EXERCISE: Look through the lines below, find those with the word "each", and copy them.

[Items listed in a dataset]
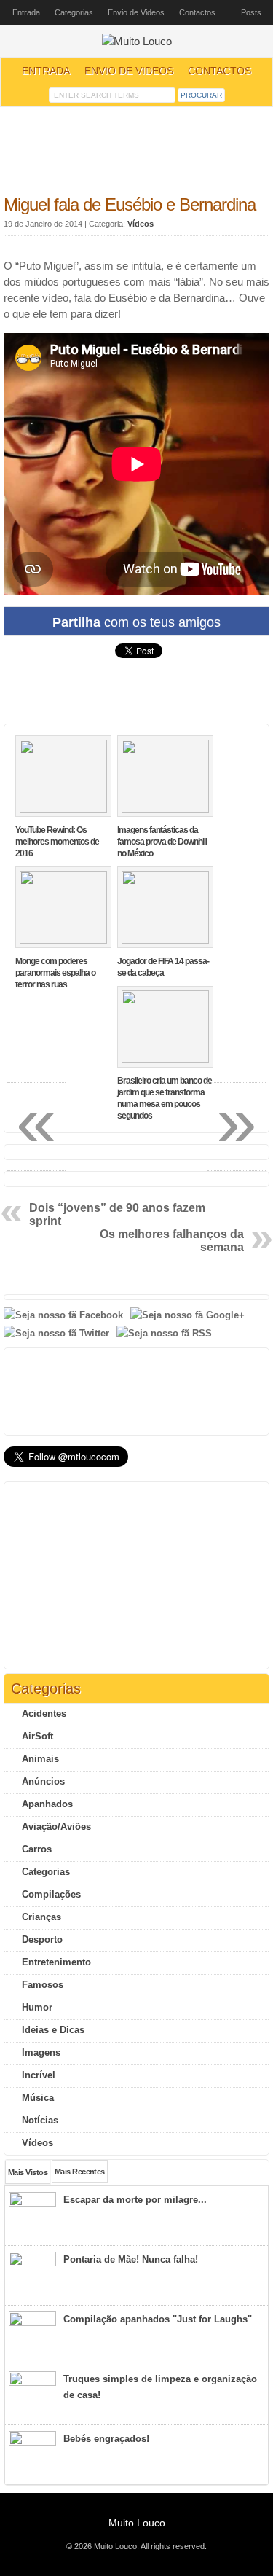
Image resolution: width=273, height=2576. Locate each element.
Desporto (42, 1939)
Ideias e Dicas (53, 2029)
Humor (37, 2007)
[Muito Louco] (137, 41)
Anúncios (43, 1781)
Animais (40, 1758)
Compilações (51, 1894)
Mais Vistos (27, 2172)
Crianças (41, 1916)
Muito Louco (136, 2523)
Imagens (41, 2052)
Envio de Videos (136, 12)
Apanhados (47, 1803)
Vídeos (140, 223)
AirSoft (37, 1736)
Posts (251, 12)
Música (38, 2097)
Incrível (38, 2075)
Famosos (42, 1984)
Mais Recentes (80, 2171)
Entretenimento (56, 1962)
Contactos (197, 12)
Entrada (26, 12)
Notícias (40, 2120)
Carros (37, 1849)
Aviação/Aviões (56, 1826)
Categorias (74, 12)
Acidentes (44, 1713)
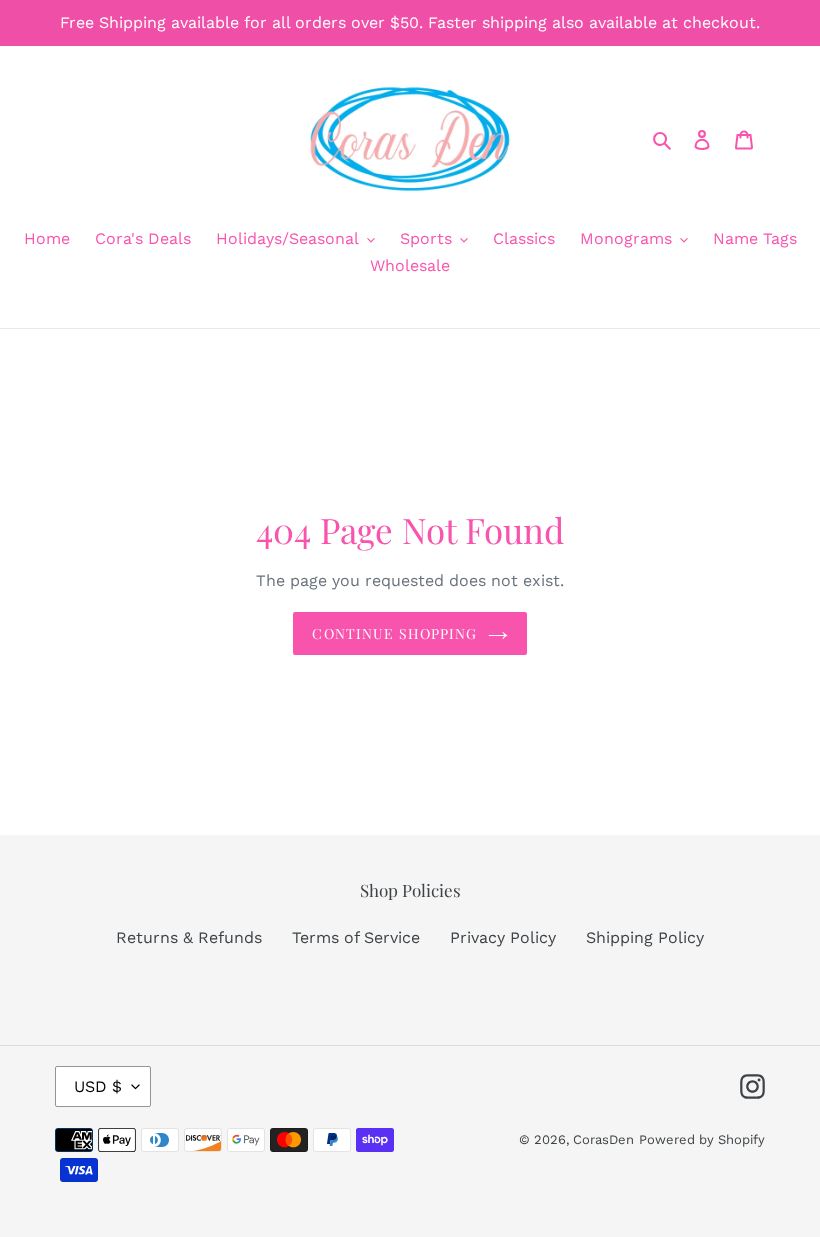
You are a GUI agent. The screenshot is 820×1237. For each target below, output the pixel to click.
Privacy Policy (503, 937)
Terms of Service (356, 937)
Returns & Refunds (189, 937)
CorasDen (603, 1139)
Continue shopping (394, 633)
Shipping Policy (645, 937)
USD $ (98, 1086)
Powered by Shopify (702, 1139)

REPLY:
Image resolution: width=273, height=2576. Locate each element.
You are a GUI agent. The screenshot is 820×1237. For each target below, output the pixel to click.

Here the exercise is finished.